07289780,deviceid=07289780,devicetype=ei6500,floor=eg,name=smokedetector_EgFlur,platform=m22wmbusmeters,topic=m22wmbusmeters/ei6500/07289780 last_sound_check_date_final=“2025-11-16”,duration_removed_h_final=0i,last_dust_level_final=“DUST_0”,last_device_final=“im871a[01000155]”,dust_level_final=“DUST_0”,obstacle_distance_final=“”,removed_counter_final=0i,test_button_last_date_final=“2025-10-22”,software_version_final=“020100”,address_final=„XX",rssi_dbm_final=-75i,device_final=“im871a[01000155]”,installation_date_final=“2025-10-22”,meter_final=“ei6500”,city_final=„XX“,last_remove_date_final=“2000-01-01”,last_alarm_date_final=“2000-01-01”,media_final=“smoke detector”,id_final=“07289780”,message_datetime_final=“2025-12-13 11:46”,alarm_counter_final=0i,battery_level_final=3,status_final=“OK”,test_button_counter_final=1i,last_status_final=“OK”,last_city_final=„XX“ 1765626450216738726

This is my influxdb graph. the narrow data entries are from when I set drop_original = false, so there should be data at the end of the graph every 60s with the current configuration:

You are doing a lot of different processing of the data before it ever gets sent out. Processors.regex .converter and .starlark are all possibly changing your data and then after them aggregators.final is only going to emit the last metric of every 3m period. My guess is that those different processors and aggregators are either dropping or making duplicates that are being dedupped and that’s causing the gaps.
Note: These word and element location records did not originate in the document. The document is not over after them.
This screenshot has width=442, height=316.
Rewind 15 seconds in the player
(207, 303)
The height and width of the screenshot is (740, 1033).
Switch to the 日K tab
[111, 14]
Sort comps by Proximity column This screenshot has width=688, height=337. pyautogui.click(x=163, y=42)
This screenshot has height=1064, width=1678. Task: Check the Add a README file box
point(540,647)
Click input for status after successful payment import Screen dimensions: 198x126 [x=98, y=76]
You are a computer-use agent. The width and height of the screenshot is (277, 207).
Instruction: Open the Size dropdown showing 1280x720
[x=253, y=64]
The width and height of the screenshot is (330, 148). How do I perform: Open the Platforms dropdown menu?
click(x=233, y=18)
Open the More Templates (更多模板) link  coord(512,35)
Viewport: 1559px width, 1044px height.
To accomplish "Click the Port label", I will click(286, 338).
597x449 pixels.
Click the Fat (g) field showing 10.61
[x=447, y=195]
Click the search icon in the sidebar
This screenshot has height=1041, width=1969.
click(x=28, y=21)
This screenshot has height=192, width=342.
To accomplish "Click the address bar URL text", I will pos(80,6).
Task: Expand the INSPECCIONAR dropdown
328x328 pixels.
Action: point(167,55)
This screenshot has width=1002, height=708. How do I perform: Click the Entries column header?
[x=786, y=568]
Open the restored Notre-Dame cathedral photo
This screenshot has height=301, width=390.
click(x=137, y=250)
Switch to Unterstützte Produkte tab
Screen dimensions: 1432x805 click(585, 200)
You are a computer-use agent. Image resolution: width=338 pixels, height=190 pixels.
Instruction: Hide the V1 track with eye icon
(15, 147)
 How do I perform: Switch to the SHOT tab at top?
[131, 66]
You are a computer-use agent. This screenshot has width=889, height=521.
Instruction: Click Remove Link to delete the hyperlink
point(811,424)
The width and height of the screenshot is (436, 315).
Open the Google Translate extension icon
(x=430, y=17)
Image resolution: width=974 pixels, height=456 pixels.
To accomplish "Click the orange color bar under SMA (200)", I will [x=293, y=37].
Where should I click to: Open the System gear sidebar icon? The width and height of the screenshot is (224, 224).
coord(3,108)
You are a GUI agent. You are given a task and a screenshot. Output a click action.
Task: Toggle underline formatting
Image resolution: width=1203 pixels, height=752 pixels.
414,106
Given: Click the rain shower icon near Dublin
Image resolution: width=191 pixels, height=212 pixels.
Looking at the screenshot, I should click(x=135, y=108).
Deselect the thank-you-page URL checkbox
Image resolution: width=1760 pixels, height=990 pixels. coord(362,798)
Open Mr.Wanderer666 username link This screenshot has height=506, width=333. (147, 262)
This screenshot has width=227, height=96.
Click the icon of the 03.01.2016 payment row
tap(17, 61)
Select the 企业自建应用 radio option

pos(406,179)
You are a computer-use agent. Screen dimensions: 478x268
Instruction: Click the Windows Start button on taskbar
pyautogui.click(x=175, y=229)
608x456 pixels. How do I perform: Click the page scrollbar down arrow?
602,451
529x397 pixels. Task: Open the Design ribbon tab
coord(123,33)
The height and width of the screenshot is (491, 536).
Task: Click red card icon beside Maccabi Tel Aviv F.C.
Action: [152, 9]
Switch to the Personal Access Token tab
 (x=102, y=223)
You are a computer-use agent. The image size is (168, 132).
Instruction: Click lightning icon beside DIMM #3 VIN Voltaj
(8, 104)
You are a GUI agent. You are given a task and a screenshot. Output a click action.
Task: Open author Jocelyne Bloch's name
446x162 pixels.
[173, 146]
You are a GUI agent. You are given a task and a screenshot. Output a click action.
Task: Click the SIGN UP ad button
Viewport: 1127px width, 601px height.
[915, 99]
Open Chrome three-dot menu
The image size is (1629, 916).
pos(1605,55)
I would comment out everything that is not an input plugin and print it all to an output file and see what it looks like. Also try running it in –debug and looking for any dropped metric messages. If you are using aggregators.final I would assume you have a ton of metrics and a batch size of 1000 could be getting overrun and dropping them.